A credential, token, API key, service account, or OAuth grant issued to a software system, automation, or AI agent rather than to a human user, used to authenticate and authorize machine-to-machine actions inside enterprise environments.


What It Is

A non-human identity is any credential issued to a machine rather than a person. API keys that allow a service to read a database, OAuth tokens that let one SaaS tool write to another, and service accounts that grant an AI agent permission to act inside a corporate system are all non-human identities. Unlike human user accounts, they are rarely subject to the same access reviews, expiration policies, or revocation workflows. They proliferate quietly and accumulate permissions over time.

Why It Matters

Every AI agent you deploy requires non-human identities to function.
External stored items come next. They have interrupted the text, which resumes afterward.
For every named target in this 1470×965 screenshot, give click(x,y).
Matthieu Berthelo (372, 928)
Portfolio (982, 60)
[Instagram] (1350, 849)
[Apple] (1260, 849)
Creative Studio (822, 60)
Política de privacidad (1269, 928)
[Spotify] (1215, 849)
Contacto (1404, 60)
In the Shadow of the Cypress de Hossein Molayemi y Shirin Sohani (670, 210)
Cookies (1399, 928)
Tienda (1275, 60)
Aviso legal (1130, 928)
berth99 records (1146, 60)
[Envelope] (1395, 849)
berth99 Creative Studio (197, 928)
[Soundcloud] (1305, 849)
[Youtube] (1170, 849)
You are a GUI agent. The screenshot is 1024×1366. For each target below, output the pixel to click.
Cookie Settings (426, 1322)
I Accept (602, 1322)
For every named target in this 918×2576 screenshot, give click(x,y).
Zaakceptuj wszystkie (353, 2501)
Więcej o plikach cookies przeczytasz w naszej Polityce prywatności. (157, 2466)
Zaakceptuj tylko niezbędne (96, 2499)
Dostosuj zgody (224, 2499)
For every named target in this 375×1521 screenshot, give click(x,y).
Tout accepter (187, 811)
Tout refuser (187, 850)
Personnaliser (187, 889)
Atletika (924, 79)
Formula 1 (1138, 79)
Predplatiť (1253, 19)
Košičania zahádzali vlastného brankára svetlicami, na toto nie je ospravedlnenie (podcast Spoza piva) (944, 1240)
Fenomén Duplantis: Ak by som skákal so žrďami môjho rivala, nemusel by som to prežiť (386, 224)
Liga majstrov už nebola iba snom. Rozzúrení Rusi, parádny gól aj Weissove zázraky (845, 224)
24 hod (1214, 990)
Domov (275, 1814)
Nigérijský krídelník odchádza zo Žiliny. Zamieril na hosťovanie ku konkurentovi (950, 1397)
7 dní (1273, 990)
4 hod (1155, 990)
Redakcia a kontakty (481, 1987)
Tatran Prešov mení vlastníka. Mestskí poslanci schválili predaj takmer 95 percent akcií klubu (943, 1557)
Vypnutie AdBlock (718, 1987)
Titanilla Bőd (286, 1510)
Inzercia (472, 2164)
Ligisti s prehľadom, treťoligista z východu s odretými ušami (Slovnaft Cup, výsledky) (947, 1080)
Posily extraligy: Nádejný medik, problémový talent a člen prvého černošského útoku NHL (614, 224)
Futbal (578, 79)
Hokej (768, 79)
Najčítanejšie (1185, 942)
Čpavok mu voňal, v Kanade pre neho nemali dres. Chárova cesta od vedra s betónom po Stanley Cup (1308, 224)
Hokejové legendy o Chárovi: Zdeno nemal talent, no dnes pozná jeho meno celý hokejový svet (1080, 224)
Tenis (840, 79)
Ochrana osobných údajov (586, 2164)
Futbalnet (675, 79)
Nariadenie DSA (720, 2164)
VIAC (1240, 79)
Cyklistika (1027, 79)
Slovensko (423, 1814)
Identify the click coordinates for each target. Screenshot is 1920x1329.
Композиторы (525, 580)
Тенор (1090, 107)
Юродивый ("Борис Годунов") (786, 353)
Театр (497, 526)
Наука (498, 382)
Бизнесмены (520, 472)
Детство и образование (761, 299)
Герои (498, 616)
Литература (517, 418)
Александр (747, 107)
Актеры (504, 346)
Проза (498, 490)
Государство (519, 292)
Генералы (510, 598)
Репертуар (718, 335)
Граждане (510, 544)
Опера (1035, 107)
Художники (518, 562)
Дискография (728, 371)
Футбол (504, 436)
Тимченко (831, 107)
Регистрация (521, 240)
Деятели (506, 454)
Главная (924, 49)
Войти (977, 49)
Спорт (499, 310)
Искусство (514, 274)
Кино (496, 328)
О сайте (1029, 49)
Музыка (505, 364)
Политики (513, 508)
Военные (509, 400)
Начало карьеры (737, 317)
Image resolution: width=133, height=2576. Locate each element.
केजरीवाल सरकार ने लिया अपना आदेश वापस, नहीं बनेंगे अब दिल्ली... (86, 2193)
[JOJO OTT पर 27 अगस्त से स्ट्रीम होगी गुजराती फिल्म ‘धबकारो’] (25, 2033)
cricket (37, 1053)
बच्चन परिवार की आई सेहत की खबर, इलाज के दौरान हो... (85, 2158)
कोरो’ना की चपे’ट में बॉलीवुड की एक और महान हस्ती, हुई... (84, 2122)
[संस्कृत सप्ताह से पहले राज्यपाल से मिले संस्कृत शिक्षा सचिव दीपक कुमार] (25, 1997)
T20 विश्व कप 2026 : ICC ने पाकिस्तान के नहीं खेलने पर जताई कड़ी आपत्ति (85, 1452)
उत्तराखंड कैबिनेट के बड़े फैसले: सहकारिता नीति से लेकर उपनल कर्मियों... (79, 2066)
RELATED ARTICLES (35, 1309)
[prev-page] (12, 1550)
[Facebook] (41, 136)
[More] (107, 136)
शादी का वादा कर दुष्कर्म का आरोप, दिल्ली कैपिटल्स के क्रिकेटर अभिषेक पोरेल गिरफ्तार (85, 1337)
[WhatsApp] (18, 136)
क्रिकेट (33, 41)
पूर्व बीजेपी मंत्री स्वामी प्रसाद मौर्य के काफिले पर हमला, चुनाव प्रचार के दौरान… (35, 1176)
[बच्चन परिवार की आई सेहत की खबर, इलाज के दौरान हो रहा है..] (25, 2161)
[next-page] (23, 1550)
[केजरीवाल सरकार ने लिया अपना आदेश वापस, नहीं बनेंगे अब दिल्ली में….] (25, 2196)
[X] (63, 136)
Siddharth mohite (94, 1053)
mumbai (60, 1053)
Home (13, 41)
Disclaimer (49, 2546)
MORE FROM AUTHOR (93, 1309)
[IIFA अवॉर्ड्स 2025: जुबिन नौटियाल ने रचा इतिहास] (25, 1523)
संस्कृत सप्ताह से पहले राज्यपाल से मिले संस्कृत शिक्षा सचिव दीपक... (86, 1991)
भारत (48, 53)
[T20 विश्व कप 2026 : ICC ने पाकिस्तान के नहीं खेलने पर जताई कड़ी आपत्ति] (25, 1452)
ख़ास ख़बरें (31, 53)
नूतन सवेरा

A customer-service agent needs a token to read order history. A financial crimes agent needs credentials to query transaction records. A coding agent needs an API key to push to a repository. In a small deployment, this is manageable manually. At enterprise scale, with dozens of agents running across dozens of integrated systems, the credential surface grows faster than any team can audit by hand. Unmanaged non-human identities are one of the primary attack vectors for adversaries targeting AI-enabled enterprises, because compromising a machine credential often grants broader and quieter access than compromising a human account.

In Practice

The security discipline emerging around non-human identity treats every machine credential as a first-class object with a defined lifecycle, a minimum-necessary access scope, and a revocation path. Platforms like Astrix Security, acquired by Cisco in May 2026, map the full inventory of non-human identities across an enterprise, flag over-permissioned credentials, and surface anomalous behavior in real time. Any operator deploying agents at scale should audit whether their current identity infrastructure was designed for a world where software acts, not just where software runs.